- _Work to be completed_: Could you copy out all of the entries exactly?

(Data for this task)

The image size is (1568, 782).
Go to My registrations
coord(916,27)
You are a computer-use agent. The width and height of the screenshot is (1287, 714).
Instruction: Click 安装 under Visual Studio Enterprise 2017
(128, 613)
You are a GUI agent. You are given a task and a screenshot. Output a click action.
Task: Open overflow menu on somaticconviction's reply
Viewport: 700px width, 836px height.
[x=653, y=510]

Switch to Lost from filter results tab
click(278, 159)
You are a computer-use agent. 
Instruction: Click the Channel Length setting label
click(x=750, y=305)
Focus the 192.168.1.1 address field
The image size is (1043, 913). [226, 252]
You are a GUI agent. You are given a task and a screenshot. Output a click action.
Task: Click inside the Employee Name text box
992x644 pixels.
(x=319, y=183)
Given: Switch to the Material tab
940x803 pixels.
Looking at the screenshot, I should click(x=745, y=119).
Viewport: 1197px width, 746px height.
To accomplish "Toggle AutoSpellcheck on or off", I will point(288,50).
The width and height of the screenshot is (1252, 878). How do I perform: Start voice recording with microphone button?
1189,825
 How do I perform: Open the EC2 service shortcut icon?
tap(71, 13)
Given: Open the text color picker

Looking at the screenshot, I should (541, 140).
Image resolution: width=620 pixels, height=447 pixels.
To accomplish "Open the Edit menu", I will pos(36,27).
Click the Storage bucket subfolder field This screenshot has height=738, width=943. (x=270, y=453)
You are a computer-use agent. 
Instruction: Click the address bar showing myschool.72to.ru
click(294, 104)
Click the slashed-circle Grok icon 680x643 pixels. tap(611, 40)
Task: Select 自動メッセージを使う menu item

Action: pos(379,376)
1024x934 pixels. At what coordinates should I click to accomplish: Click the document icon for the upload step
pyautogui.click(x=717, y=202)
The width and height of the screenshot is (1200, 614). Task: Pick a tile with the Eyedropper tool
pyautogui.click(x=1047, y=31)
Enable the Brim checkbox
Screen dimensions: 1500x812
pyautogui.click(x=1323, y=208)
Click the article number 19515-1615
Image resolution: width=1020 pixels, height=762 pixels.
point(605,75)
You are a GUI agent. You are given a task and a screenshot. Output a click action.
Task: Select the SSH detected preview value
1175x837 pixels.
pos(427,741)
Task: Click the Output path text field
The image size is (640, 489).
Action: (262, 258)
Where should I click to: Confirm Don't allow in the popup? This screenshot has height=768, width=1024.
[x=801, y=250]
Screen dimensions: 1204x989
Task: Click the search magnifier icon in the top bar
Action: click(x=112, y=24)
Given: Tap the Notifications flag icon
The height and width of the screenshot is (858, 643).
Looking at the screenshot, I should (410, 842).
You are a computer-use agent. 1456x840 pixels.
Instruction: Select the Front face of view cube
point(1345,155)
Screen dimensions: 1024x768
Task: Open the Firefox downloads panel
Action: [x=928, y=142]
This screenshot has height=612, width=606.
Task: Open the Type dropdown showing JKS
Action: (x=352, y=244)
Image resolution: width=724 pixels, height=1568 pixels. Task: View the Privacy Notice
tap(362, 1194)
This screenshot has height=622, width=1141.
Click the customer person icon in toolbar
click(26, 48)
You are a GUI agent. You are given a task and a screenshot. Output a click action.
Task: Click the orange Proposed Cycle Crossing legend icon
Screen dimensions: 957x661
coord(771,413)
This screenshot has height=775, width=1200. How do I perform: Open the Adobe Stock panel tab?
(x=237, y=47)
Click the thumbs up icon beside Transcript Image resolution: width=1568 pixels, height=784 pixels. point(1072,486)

(End Data for this task)

- _Written response_:
The image size is (1568, 782).
Go to My registrations
coord(916,27)
You are a computer-use agent. The width and height of the screenshot is (1287, 714).
Instruction: Click 安装 under Visual Studio Enterprise 2017
(128, 613)
You are a GUI agent. You are given a task and a screenshot. Output a click action.
Task: Open overflow menu on somaticconviction's reply
Viewport: 700px width, 836px height.
[x=653, y=510]

Switch to Lost from filter results tab
click(278, 159)
You are a computer-use agent. 
Instruction: Click the Channel Length setting label
click(x=750, y=305)
Focus the 192.168.1.1 address field
The image size is (1043, 913). [226, 252]
You are a GUI agent. You are given a task and a screenshot. Output a click action.
Task: Click inside the Employee Name text box
992x644 pixels.
(x=319, y=183)
Given: Switch to the Material tab
940x803 pixels.
Looking at the screenshot, I should click(x=745, y=119).
Viewport: 1197px width, 746px height.
To accomplish "Toggle AutoSpellcheck on or off", I will point(288,50).
The width and height of the screenshot is (1252, 878). How do I perform: Start voice recording with microphone button?
1189,825
 How do I perform: Open the EC2 service shortcut icon?
tap(71, 13)
Given: Open the text color picker

Looking at the screenshot, I should (541, 140).
Image resolution: width=620 pixels, height=447 pixels.
To accomplish "Open the Edit menu", I will pos(36,27).
Click the Storage bucket subfolder field This screenshot has height=738, width=943. (x=270, y=453)
You are a computer-use agent. 
Instruction: Click the address bar showing myschool.72to.ru
click(294, 104)
Click the slashed-circle Grok icon 680x643 pixels. tap(611, 40)
Task: Select 自動メッセージを使う menu item

Action: pos(379,376)
1024x934 pixels. At what coordinates should I click to accomplish: Click the document icon for the upload step
pyautogui.click(x=717, y=202)
The width and height of the screenshot is (1200, 614). Task: Pick a tile with the Eyedropper tool
pyautogui.click(x=1047, y=31)
Enable the Brim checkbox
Screen dimensions: 1500x812
pyautogui.click(x=1323, y=208)
Click the article number 19515-1615
Image resolution: width=1020 pixels, height=762 pixels.
point(605,75)
You are a GUI agent. You are given a task and a screenshot. Output a click action.
Task: Select the SSH detected preview value
1175x837 pixels.
pos(427,741)
Task: Click the Output path text field
The image size is (640, 489).
Action: (262, 258)
Where should I click to: Confirm Don't allow in the popup? This screenshot has height=768, width=1024.
[x=801, y=250]
Screen dimensions: 1204x989
Task: Click the search magnifier icon in the top bar
Action: click(x=112, y=24)
Given: Tap the Notifications flag icon
The height and width of the screenshot is (858, 643).
Looking at the screenshot, I should (410, 842).
You are a computer-use agent. 1456x840 pixels.
Instruction: Select the Front face of view cube
point(1345,155)
Screen dimensions: 1024x768
Task: Open the Firefox downloads panel
Action: [x=928, y=142]
This screenshot has height=612, width=606.
Task: Open the Type dropdown showing JKS
Action: (x=352, y=244)
Image resolution: width=724 pixels, height=1568 pixels. Task: View the Privacy Notice
tap(362, 1194)
This screenshot has height=622, width=1141.
Click the customer person icon in toolbar
click(26, 48)
You are a GUI agent. You are given a task and a screenshot. Output a click action.
Task: Click the orange Proposed Cycle Crossing legend icon
Screen dimensions: 957x661
coord(771,413)
This screenshot has height=775, width=1200. How do I perform: Open the Adobe Stock panel tab?
(x=237, y=47)
Click the thumbs up icon beside Transcript Image resolution: width=1568 pixels, height=784 pixels. point(1072,486)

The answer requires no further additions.